Franchement, laisser une personne aussi naïve se marier et lui confier par dessus la responsabilité d’éduquer la génération de demain, ça fait peur. Féministe que je suis, je peux malgré tout concevoir que notre éducation ne nous permet pas de parler de la Chair comme il le faudrait. Je ne voudrais pas non plus critiquer notre culture, loin de moi cette idée, car en fin de compte chaque personne est libre de se fixer ses propres limites. Je veux simplement que toutes les femmes (et les jeunes filles, car  personnellement je ne fais pas cette distinction) sachent que personne n’a le droit de les empêcher de contrôler leur fécondité. Il faut se rendre à l’évidence que les hommes quelle que soit la situation ont toujours la possibilité de choisir. Même si la plupart s’obstinent à dire le contraire. Je suis persuadée que seul un pourcentage extrêmement réduit d’hommes a des enfants parce qu’il l’a décidé à un moment précis de sa vie. La plupart subissent, bon gré mal gré, les conséquences de leurs ébats, si toutefois ébats il y a. Cela ne les empêchent pas néanmoins d’être de bon géniteurs.
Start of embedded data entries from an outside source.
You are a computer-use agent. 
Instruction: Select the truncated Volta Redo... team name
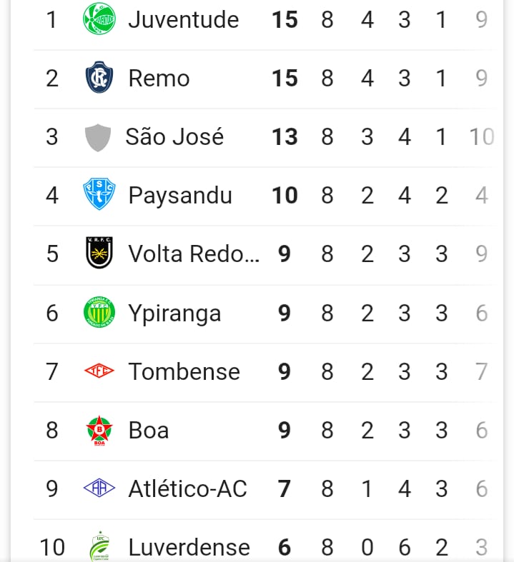pyautogui.click(x=194, y=254)
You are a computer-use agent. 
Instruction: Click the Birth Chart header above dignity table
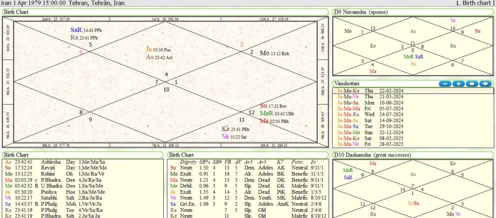pyautogui.click(x=182, y=155)
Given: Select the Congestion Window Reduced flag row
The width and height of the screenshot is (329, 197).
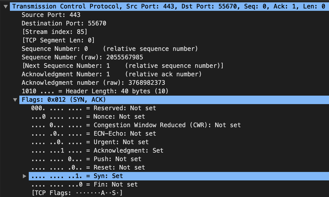Looking at the screenshot, I should (136, 125).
Ne soyons tout de même pas injustes envers la gente masculine.
 
L’idéal serait à mon humble avis que les nouveaux couples puissent parler et s’informer  concernant le contrôle des naissances.  Mais le cas échéant toute femme peut parfaitement et sainement contrôler sa fécondité même de façon secrète s’il n’y a pas d’autre choix. Mesdames vous n’êtes pas des éprouvettes à concevoir des bébés, et les « devoirs conjugaux » ne servent pas qu’à enfanter.
 
Je pense que nous n’en sommes pas encore au stade ou les parents pourraient éveiller leurs enfants aux choses de la vie. Mais on peut toujours espérer que toutes les femmes sachent que rien ni personne ne les oblige réellement à faire des choses qu’elles ne souhaitent pas faire au fond de leur âme .Et qu’il existe toujours des alternatives aussi officieuses soient elles.